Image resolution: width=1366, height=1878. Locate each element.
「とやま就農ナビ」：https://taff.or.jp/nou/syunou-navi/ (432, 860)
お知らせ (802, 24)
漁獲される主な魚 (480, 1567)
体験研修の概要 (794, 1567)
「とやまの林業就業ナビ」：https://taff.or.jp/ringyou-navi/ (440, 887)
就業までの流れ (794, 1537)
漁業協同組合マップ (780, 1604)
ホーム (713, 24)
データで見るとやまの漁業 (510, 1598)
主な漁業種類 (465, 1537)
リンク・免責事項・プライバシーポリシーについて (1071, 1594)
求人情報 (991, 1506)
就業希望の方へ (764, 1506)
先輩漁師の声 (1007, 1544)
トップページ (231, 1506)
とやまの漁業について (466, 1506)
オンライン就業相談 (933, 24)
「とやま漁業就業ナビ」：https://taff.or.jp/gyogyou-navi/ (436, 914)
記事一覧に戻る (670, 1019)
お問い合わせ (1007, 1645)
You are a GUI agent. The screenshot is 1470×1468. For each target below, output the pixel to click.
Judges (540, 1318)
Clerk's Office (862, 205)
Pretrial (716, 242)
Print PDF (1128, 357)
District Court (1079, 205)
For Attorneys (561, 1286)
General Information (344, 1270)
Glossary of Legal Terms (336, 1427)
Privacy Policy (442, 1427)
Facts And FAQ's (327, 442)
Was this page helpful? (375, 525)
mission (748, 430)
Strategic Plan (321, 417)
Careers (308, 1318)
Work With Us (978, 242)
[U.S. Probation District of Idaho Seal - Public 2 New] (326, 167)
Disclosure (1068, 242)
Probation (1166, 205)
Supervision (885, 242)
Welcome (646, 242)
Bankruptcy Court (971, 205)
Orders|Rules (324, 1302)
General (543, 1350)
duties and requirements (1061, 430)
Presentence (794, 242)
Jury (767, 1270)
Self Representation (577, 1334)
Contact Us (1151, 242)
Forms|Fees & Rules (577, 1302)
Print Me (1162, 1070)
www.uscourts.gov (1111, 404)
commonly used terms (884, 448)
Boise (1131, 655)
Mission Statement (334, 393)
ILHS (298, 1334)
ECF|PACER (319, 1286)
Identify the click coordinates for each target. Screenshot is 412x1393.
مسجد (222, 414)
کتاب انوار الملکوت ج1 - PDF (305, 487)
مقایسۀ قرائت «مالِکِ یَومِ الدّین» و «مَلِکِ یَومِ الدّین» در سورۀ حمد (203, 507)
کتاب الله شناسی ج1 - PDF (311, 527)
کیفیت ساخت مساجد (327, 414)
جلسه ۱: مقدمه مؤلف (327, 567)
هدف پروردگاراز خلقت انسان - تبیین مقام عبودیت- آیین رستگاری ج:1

→ About this exercise: Print each entry above word for word, leaving none out.

→ Finished task:
Image resolution: width=1366, height=1878. Locate each element.
「とやま就農ナビ」：https://taff.or.jp/nou/syunou-navi/ (432, 860)
お知らせ (802, 24)
漁獲される主な魚 (480, 1567)
体験研修の概要 (794, 1567)
「とやまの林業就業ナビ」：https://taff.or.jp/ringyou-navi/ (440, 887)
就業までの流れ (794, 1537)
漁業協同組合マップ (780, 1604)
ホーム (713, 24)
データで見るとやまの漁業 (510, 1598)
主な漁業種類 (465, 1537)
リンク・免責事項・プライバシーポリシーについて (1071, 1594)
求人情報 (991, 1506)
就業希望の方へ (764, 1506)
先輩漁師の声 (1007, 1544)
トップページ (231, 1506)
とやまの漁業について (466, 1506)
オンライン就業相談 (933, 24)
「とやま漁業就業ナビ」：https://taff.or.jp/gyogyou-navi/ (436, 914)
記事一覧に戻る (670, 1019)
お問い合わせ (1007, 1645)
You are a GUI agent. The screenshot is 1470×1468. For each target below, output the pixel to click.
Judges (540, 1318)
Clerk's Office (862, 205)
Pretrial (716, 242)
Print PDF (1128, 357)
District Court (1079, 205)
For Attorneys (561, 1286)
General Information (344, 1270)
Glossary of Legal Terms (336, 1427)
Privacy Policy (442, 1427)
Facts And FAQ's (327, 442)
Was this page helpful? (375, 525)
mission (748, 430)
Strategic Plan (321, 417)
Careers (308, 1318)
Work With Us (978, 242)
[U.S. Probation District of Idaho Seal - Public 2 New] (326, 167)
Disclosure (1068, 242)
Probation (1166, 205)
Supervision (885, 242)
Welcome (646, 242)
Bankruptcy Court (971, 205)
Orders|Rules (324, 1302)
General (543, 1350)
duties and requirements (1061, 430)
Presentence (794, 242)
Jury (767, 1270)
Self Representation (577, 1334)
Contact Us (1151, 242)
Forms|Fees & Rules (577, 1302)
Print Me (1162, 1070)
www.uscourts.gov (1111, 404)
commonly used terms (884, 448)
Boise (1131, 655)
Mission Statement (334, 393)
ILHS (298, 1334)
ECF|PACER (319, 1286)
Identify the click coordinates for each target. Screenshot is 412x1393.
مسجد (222, 414)
کتاب انوار الملکوت ج1 - PDF (305, 487)
مقایسۀ قرائت «مالِکِ یَومِ الدّین» و «مَلِکِ یَومِ الدّین» در سورۀ حمد (203, 507)
کتاب الله شناسی ج1 - PDF (311, 527)
کیفیت ساخت مساجد (327, 414)
جلسه ۱: مقدمه مؤلف (327, 567)
هدف پروردگاراز خلقت انسان - تبیین مقام عبودیت- آیین رستگاری ج:1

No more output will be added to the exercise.